Siswi SMA di Bengkulu yang Hina Palestina di TikTok Ketakutan

Siswi SMA dipecat usai hina Palestina

POJOKSATU.id, JAKARTA – MS (19) siswi kelas II SMA di Kabupaten Bengkulu Tengah saat ini mengalami masalah psikologis.

Itu usai MS dikeluarkan dari sekolah setelah membuat konten menghina Palestina yang diunggah di TikTok.

Demikian disampaikan Komisioner Komisi Perlindungan Anak Indonesia (KPAI) Retno Listyarti dikutip dari JPNN (jaringan PojokSatu.id), Kamis (20/5/2021).

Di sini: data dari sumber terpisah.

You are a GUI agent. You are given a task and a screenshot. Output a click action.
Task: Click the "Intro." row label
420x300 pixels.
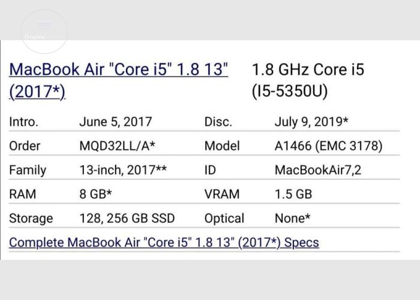[23, 122]
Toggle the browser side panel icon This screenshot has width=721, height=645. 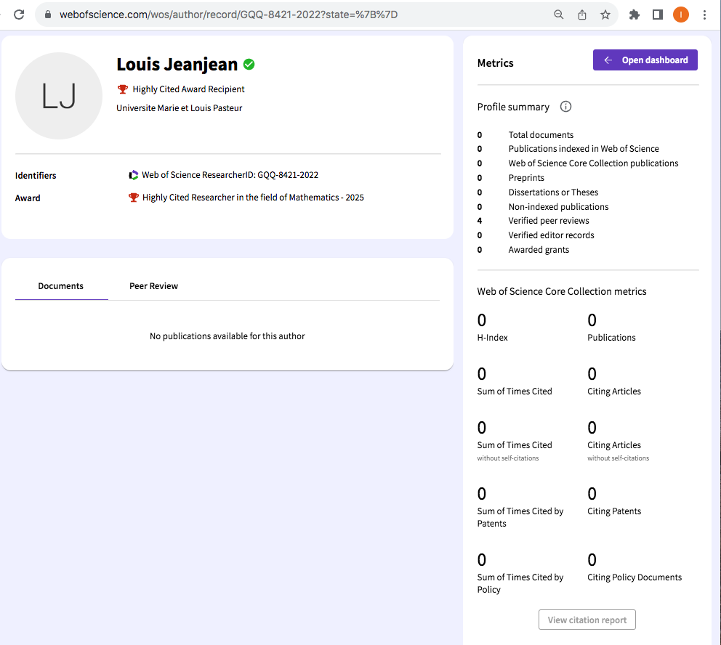click(658, 15)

“KPAI juga memperoleh informasi bahwa MS mengalami masalah psikologis akibat dampak dia dikeluarkan oleh pihak sekolah, bahkan takut bertemu orang lain,” ungkap Retno.

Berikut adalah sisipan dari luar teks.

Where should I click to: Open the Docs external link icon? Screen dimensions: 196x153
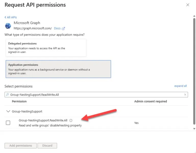(63, 29)
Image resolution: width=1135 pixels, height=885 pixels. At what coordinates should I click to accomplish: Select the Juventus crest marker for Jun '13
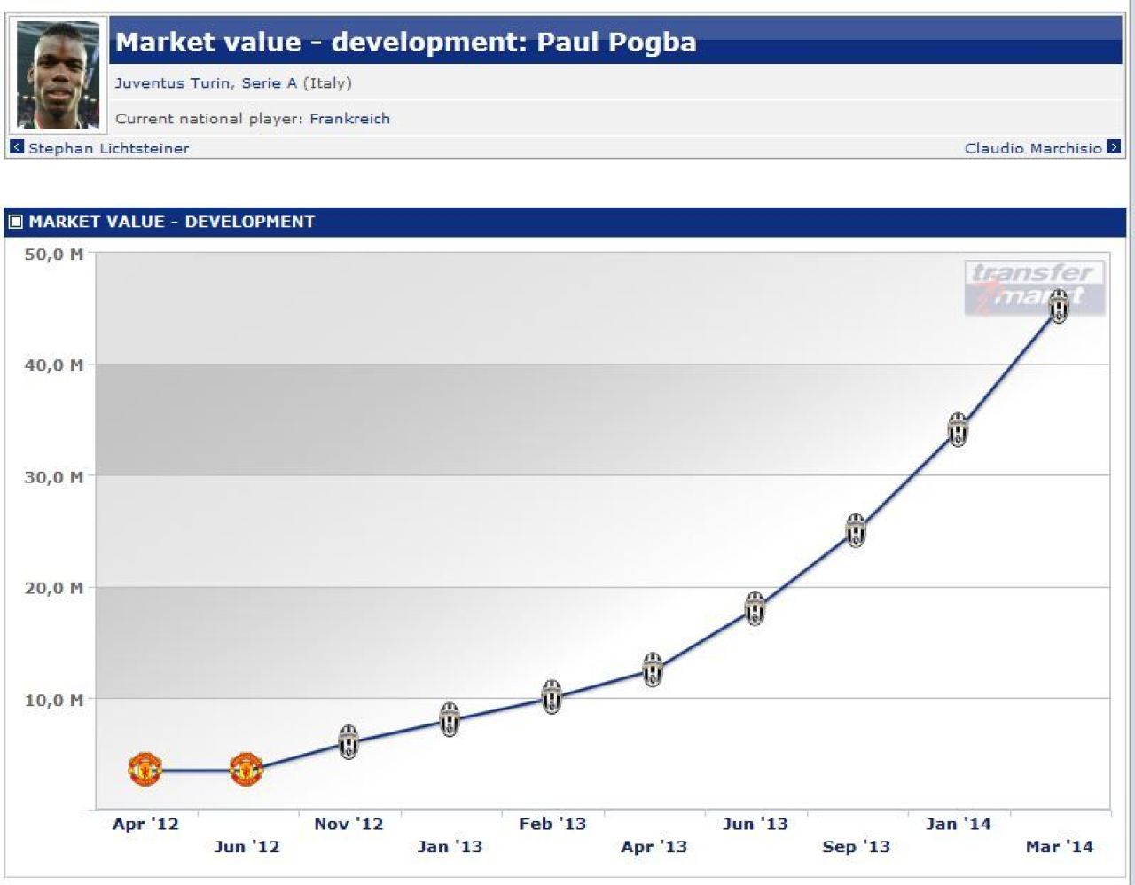755,608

Atas pertimbangan itu, pihaknya mendorong UPTD P2TP2a Bengkulu agar memberikan bantuan konseling terhadap MS sehingga dalam melakukan rehabilitasi psikologis.

Di sisi lain, Retno menyampaikan bahwa kasus ini harus menjadi pembelajaran bagi orang tua.

“KPAI mendorong para orang tua untuk mengedukasi dan mengawasi anak-anaknya dalam menggunakan media sosial,” ujarnya.

Dalam kasus ini, Retno menjelaskan, KPAI akan berkoordinasi dengan Komnas Perempuan.

Sebab, MS memang sudah bukan lagi anak. Akan tetapi KPAI akan fokus pada pemenuhan hak MS atas pendidikan.